MATERIAL FOR THIS EXERCISE:
++++

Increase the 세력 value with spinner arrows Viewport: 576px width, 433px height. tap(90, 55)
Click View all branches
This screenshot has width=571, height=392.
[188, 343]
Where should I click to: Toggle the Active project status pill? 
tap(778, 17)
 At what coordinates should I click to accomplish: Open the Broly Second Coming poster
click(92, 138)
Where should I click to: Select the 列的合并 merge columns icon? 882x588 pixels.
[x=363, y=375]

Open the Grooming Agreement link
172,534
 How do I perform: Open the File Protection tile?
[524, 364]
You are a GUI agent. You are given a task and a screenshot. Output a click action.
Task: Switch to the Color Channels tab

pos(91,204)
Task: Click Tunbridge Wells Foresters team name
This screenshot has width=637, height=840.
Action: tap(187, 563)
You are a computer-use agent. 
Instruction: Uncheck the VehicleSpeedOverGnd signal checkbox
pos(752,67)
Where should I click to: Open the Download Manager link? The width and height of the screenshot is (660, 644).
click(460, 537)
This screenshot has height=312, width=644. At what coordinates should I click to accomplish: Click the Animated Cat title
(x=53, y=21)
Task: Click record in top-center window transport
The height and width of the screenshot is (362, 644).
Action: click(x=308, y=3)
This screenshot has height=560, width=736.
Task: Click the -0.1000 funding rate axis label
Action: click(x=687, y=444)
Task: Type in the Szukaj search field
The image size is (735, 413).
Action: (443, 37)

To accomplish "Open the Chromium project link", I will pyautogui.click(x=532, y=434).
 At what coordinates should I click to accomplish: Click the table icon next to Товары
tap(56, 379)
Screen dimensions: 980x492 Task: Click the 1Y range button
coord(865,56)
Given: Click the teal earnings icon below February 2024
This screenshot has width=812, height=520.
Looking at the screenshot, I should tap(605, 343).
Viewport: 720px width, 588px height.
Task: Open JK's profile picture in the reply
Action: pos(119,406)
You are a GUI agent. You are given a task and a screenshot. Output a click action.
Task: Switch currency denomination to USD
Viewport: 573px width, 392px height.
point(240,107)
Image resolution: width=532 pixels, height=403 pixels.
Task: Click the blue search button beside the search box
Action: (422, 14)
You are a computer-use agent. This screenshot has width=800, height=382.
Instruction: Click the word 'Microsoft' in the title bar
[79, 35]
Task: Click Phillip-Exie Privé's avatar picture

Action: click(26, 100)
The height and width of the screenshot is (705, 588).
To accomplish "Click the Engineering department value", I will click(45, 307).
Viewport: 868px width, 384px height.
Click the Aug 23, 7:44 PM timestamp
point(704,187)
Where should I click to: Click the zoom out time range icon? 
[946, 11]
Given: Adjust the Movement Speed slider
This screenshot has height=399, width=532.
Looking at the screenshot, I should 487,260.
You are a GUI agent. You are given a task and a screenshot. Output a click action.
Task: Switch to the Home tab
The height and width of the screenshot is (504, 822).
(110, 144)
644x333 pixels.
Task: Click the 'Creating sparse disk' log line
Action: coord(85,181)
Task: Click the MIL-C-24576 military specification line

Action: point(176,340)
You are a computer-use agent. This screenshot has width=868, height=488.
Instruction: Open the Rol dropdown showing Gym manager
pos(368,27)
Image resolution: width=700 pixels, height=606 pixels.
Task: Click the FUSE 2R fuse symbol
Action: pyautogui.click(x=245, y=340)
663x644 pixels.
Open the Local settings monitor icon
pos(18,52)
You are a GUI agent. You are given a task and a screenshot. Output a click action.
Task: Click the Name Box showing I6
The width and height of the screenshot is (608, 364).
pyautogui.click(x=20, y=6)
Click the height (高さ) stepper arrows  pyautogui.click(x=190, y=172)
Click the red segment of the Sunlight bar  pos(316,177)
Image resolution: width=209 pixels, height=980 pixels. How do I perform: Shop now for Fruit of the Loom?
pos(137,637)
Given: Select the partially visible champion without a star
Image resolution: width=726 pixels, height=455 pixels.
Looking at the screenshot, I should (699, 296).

++++

WHAT TO WORK ON:
All of the data above should be set down word for word.

RESULT FOR THIS TASK:
Increase the 세력 value with spinner arrows Viewport: 576px width, 433px height. tap(90, 55)
Click View all branches
This screenshot has width=571, height=392.
[188, 343]
Where should I click to: Toggle the Active project status pill? 
tap(778, 17)
 At what coordinates should I click to accomplish: Open the Broly Second Coming poster
click(92, 138)
Where should I click to: Select the 列的合并 merge columns icon? 882x588 pixels.
[x=363, y=375]

Open the Grooming Agreement link
172,534
 How do I perform: Open the File Protection tile?
[524, 364]
You are a GUI agent. You are given a task and a screenshot. Output a click action.
Task: Switch to the Color Channels tab

pos(91,204)
Task: Click Tunbridge Wells Foresters team name
This screenshot has width=637, height=840.
Action: tap(187, 563)
You are a computer-use agent. 
Instruction: Uncheck the VehicleSpeedOverGnd signal checkbox
pos(752,67)
Where should I click to: Open the Download Manager link? The width and height of the screenshot is (660, 644).
click(460, 537)
This screenshot has height=312, width=644. At what coordinates should I click to accomplish: Click the Animated Cat title
(x=53, y=21)
Task: Click record in top-center window transport
The height and width of the screenshot is (362, 644).
Action: click(x=308, y=3)
This screenshot has height=560, width=736.
Task: Click the -0.1000 funding rate axis label
Action: click(x=687, y=444)
Task: Type in the Szukaj search field
The image size is (735, 413).
Action: (443, 37)

To accomplish "Open the Chromium project link", I will pyautogui.click(x=532, y=434).
 At what coordinates should I click to accomplish: Click the table icon next to Товары
tap(56, 379)
Screen dimensions: 980x492 Task: Click the 1Y range button
coord(865,56)
Given: Click the teal earnings icon below February 2024
This screenshot has width=812, height=520.
Looking at the screenshot, I should tap(605, 343).
Viewport: 720px width, 588px height.
Task: Open JK's profile picture in the reply
Action: pos(119,406)
You are a GUI agent. You are given a task and a screenshot. Output a click action.
Task: Switch currency denomination to USD
Viewport: 573px width, 392px height.
point(240,107)
Image resolution: width=532 pixels, height=403 pixels.
Task: Click the blue search button beside the search box
Action: (422, 14)
You are a computer-use agent. This screenshot has width=800, height=382.
Instruction: Click the word 'Microsoft' in the title bar
[79, 35]
Task: Click Phillip-Exie Privé's avatar picture

Action: click(26, 100)
The height and width of the screenshot is (705, 588).
To accomplish "Click the Engineering department value", I will click(45, 307).
Viewport: 868px width, 384px height.
Click the Aug 23, 7:44 PM timestamp
point(704,187)
Where should I click to: Click the zoom out time range icon? 
[946, 11]
Given: Adjust the Movement Speed slider
This screenshot has height=399, width=532.
Looking at the screenshot, I should 487,260.
You are a GUI agent. You are given a task and a screenshot. Output a click action.
Task: Switch to the Home tab
The height and width of the screenshot is (504, 822).
(110, 144)
644x333 pixels.
Task: Click the 'Creating sparse disk' log line
Action: coord(85,181)
Task: Click the MIL-C-24576 military specification line

Action: point(176,340)
You are a computer-use agent. This screenshot has width=868, height=488.
Instruction: Open the Rol dropdown showing Gym manager
pos(368,27)
Image resolution: width=700 pixels, height=606 pixels.
Task: Click the FUSE 2R fuse symbol
Action: pyautogui.click(x=245, y=340)
663x644 pixels.
Open the Local settings monitor icon
pos(18,52)
You are a GUI agent. You are given a task and a screenshot. Output a click action.
Task: Click the Name Box showing I6
The width and height of the screenshot is (608, 364).
pyautogui.click(x=20, y=6)
Click the height (高さ) stepper arrows  pyautogui.click(x=190, y=172)
Click the red segment of the Sunlight bar  pos(316,177)
Image resolution: width=209 pixels, height=980 pixels. How do I perform: Shop now for Fruit of the Loom?
pos(137,637)
Given: Select the partially visible champion without a star
Image resolution: width=726 pixels, height=455 pixels.
Looking at the screenshot, I should (699, 296).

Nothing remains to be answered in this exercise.